Today a couple of changes to Canada’s privacy landscape were introduced under the infamous banner of “safety and security”. This will create significant changes to PIPEDA and FISA, Canada’s legislation around private sector privacy and spam respectively. I’ve been asked what this means, so I will try to summarize:

The changes introduced today to PIPEDA propose:

  • if your organization is breached, you will notify the federal privacy commissioner as well as individuals where there is a risk of harm.
  • a requirement that organizations to consider the ability of their target audience to comprehend the consequences of sharing their personal information. (It mentions children and the vulnerable, but no technical details on how this requirement would be implemented)
  • exceptions to allow for the release of personal information to help protect victims of financial abuse, to help locate missing persons and to identify injured, ill or deceased individuals (again, no details on technical implementation).
  • exceptions to consent for the collection, use and disclosure of information needed for, among others, managing the employment relationship, information produced for work purposes (“work product”), and information used for due diligence in business transactions.
  • organizations will also be able to share and use business contact information that is required to conduct day-to-day business.
  • a new provision allowing the disclosure of personal information without consent for private sector investigations and fraud prevention will replace a regulatory process that has been burdensome for small and medium-size organizations.

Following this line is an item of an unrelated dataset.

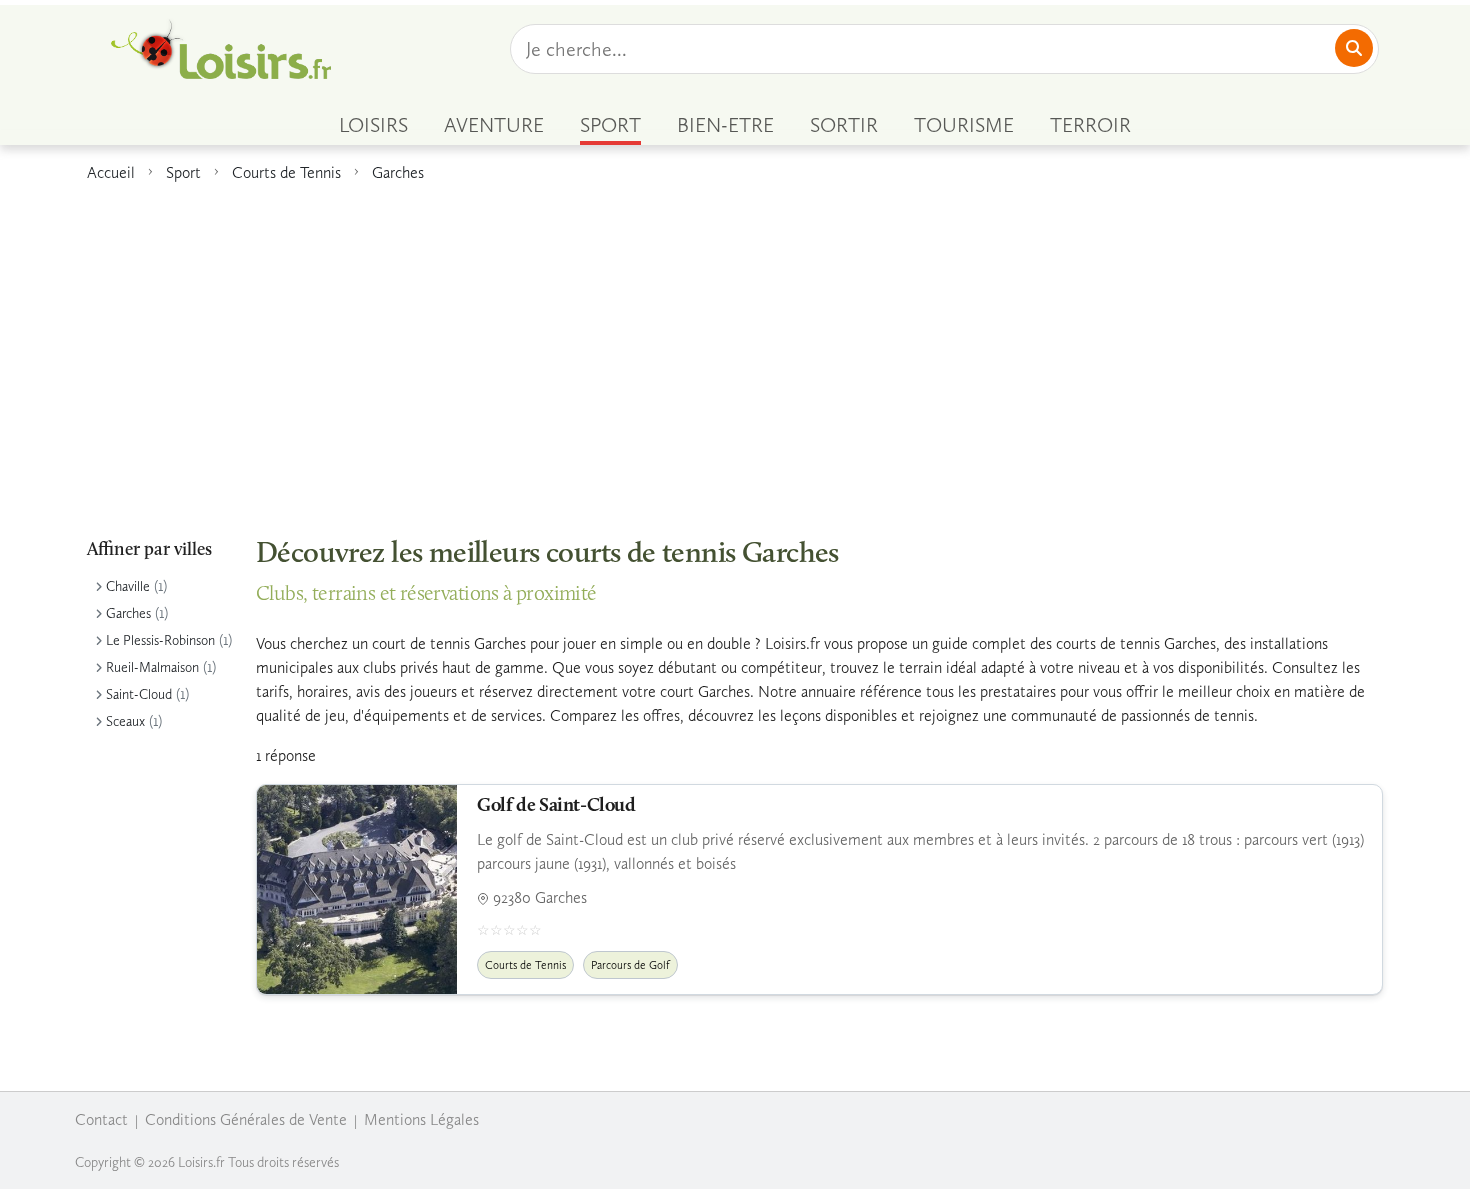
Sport (183, 172)
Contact (101, 1119)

  • amendments would make it clear that organizations may collaborate with government institutions, such as law enforcement and security agencies that have requested personal information, in the absence of a warrant, subpoena, or order.
  • new provisions would prohibit organizations from notifying an individual about the disclosure of their personal information to law enforcement and security agencies where the government institution to whom the information was disclosed objects.